__Tugas Dikerjakan__
1) Menurut teks tentang mazhab, pada tahun berapa Abu Hanifah wafat?
2) Tuliskan kembali seluruh bagian teks tentang mazhab, mulai dari "beliau adalah termasuk" terus ke bawah hingga "India dan Tiongkok.".

Wajibkah
kita bermazhab?
karena ada salah satu penanya yang
menanyaakn dalil kewajiban bermazhab, berikut kami tampilkan sedikit uraian
tentang Mazhab dan bermazhab, semoga bermanfaat.
sebelum kita menghukumi apakah
wajibkan kita bermazhab atau tidak ada baiknya kita harus mengenal dulu apa itu
mazhab? berikut penjelasan sedikit tentang hal tersebut.
Mazhab.
Mazhab adalah ism makan atau
ism zaman yang berasal dari kata;
ذهب – يذهب – ذهبا /
ذهابا
yang berarti pergi atau berjalan,
maka secara bahasa arti mazhab adalah tempat berjalan/jalan atau waktu
berpergian. Pengertian mazhab dalam bingkai syari`at adalah sekumpulan
pemikiran Imam Mujtahid dibidang hukum-hukum syari`at yang digali dengan
menggunakan dalil-dalil secara terperinci, dan kaedah-kaedah ushul. Jadi
Mazhab yang kita maksudnya di sini adalah mazhab fiqh. Saat ini kita
mengenal empat Mazhab dalam dunia islam, yaitu:
- Mazhab Hanafi
Mazhab Hanafi dibentuk oleh seorang
ulama besar kufah yang bernama lengkap, Abu Hanifah Nu’man bin Tsabit bin
Zuwatha al-Kufii. Beliau lahir pada tahun 80 H dan wafat pada tahun 150 H.
beliau adalah termasuk dalam atba’ al-tabi’in, dan ada ulama yang
mengatakan bahwa beliau tergolong dalam Tabi’in, yang hidup dalam dua
daulah yaitu daulah umayyah dan daulah ‘abbasiyyah, sehingga beliau pernah
bertemu dengan Anas bin Malik dan juga meriwatkan hadits darinya.[1] Sekarang
ini mazhab Hanafi merupakan mazhab di Mesir, Turki, Syiria dan Libanon. Dan
mazhab ini dianut sebagian besar penduduk Afganistan, Pakistan, Turkistan,
Muslimin India dan Tiongkok.

__Entri Data__
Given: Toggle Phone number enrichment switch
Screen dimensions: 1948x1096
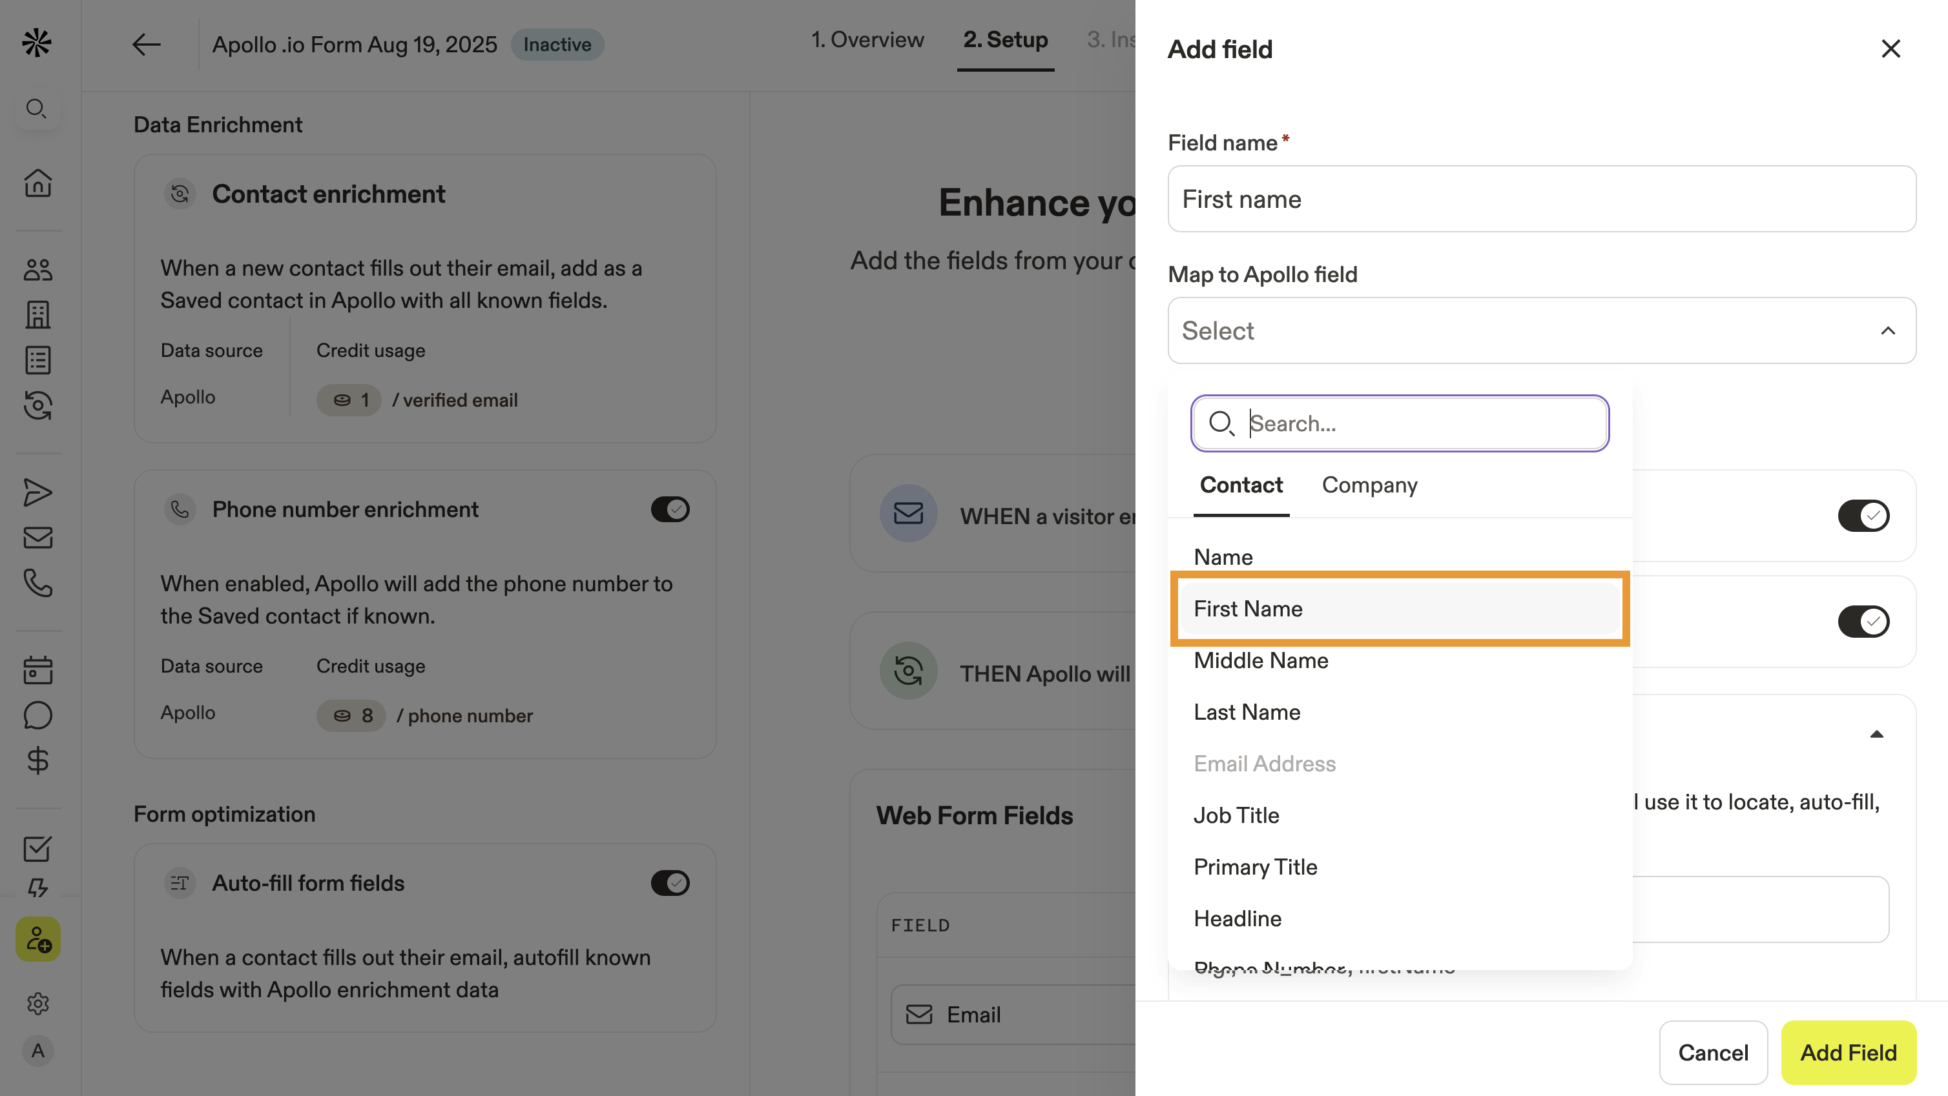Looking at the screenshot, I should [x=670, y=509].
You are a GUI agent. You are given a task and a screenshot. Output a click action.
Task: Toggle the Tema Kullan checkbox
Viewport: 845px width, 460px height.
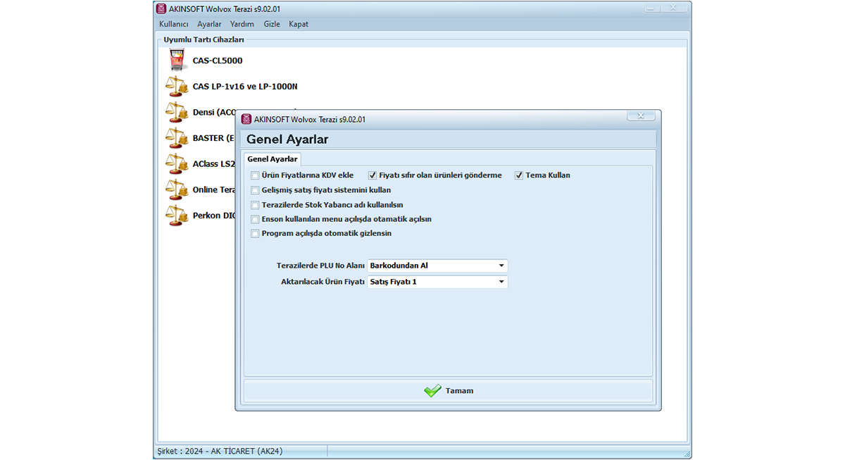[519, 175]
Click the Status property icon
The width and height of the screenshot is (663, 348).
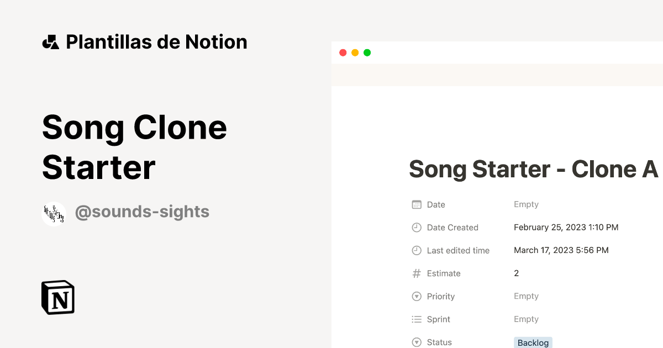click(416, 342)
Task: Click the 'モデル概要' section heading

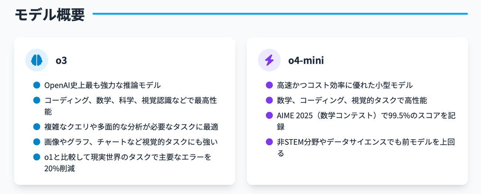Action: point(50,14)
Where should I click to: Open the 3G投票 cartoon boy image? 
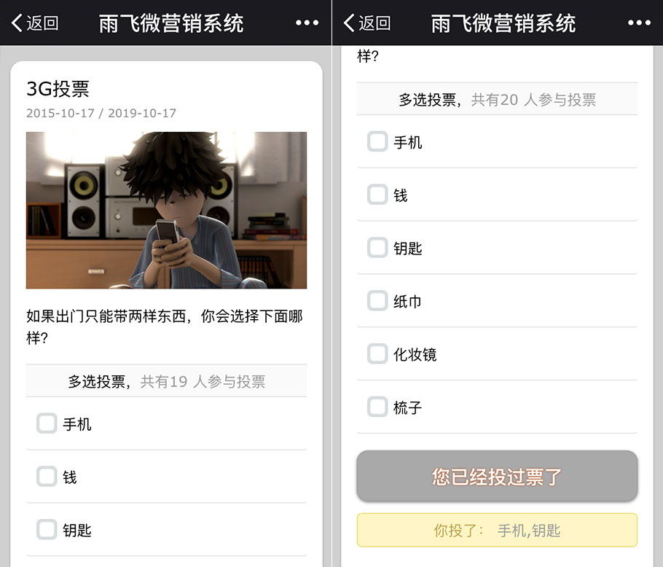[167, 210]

...

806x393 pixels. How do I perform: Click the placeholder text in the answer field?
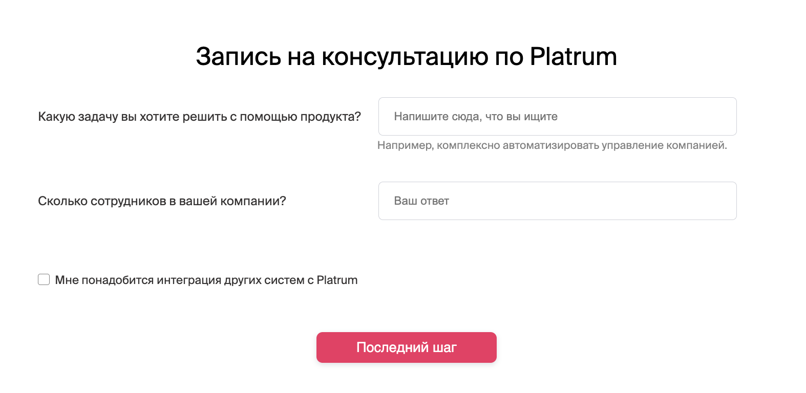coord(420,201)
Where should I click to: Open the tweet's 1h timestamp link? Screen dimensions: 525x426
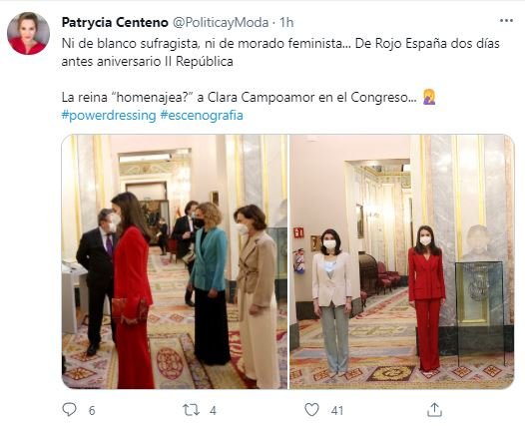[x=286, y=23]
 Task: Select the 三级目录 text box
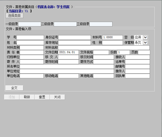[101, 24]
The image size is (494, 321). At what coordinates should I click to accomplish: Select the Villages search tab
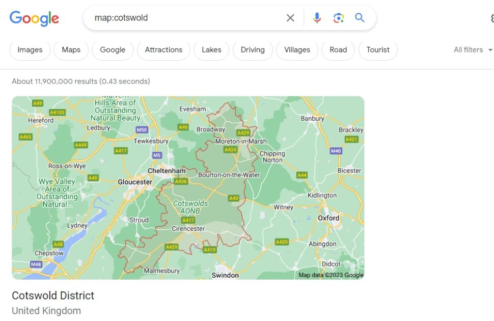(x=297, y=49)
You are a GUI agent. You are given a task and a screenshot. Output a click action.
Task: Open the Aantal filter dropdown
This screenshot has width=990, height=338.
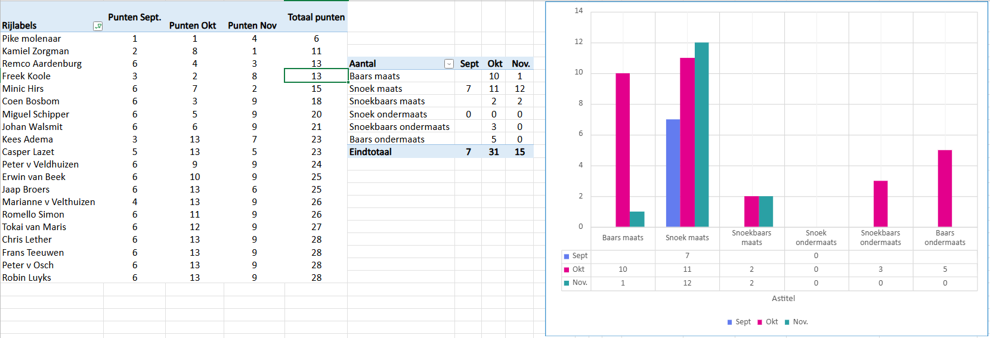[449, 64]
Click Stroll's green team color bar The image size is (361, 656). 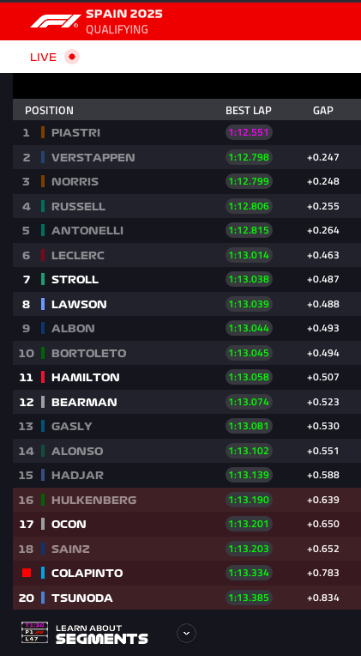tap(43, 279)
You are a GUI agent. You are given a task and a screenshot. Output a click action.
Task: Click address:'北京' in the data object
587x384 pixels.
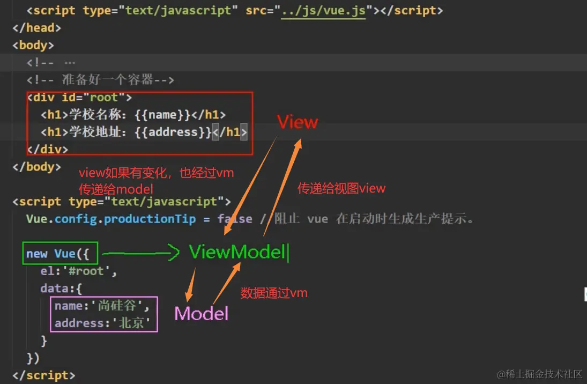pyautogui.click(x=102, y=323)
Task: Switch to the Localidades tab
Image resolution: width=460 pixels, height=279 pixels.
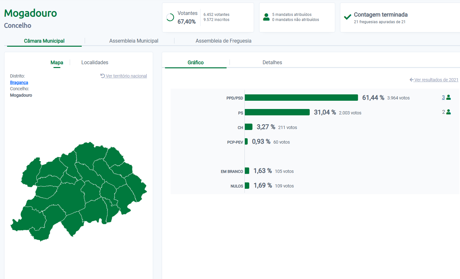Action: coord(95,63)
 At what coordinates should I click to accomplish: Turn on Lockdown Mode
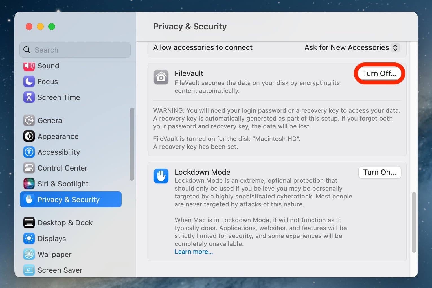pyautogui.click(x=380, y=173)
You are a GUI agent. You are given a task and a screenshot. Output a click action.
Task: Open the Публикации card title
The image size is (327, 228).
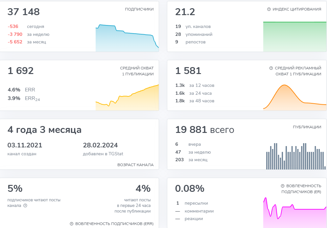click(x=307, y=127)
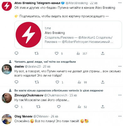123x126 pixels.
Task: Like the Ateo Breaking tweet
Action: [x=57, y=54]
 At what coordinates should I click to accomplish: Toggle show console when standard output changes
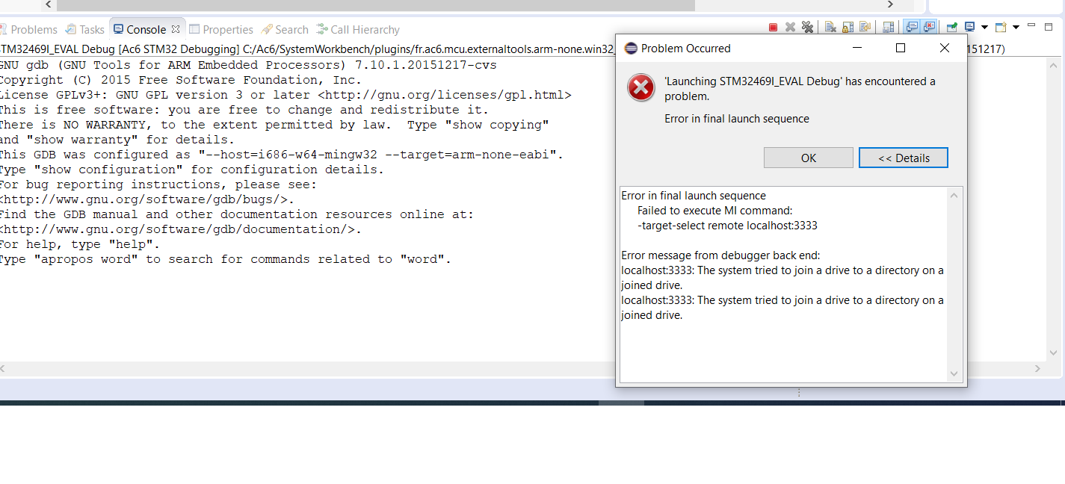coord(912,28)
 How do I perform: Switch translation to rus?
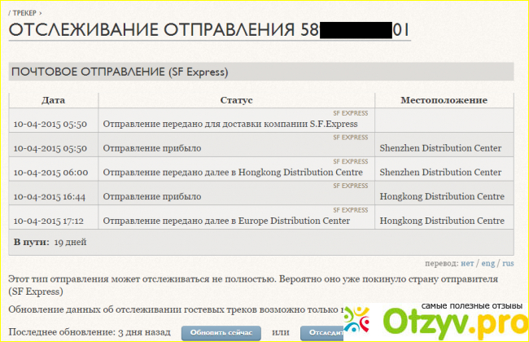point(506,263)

__Hasil Latihan__
1) Abu Hanifah wafat pada tahun 150 H.

2)
beliau adalah termasuk dalam atba’ al-tabi’in, dan ada ulama yang
mengatakan bahwa beliau tergolong dalam Tabi’in, yang hidup dalam dua
daulah yaitu daulah umayyah dan daulah ‘abbasiyyah, sehingga beliau pernah
bertemu dengan Anas bin Malik dan juga meriwatkan hadits darinya.[1] Sekarang
ini mazhab Hanafi merupakan mazhab di Mesir, Turki, Syiria dan Libanon. Dan
mazhab ini dianut sebagian besar penduduk Afganistan, Pakistan, Turkistan,
Muslimin India dan Tiongkok.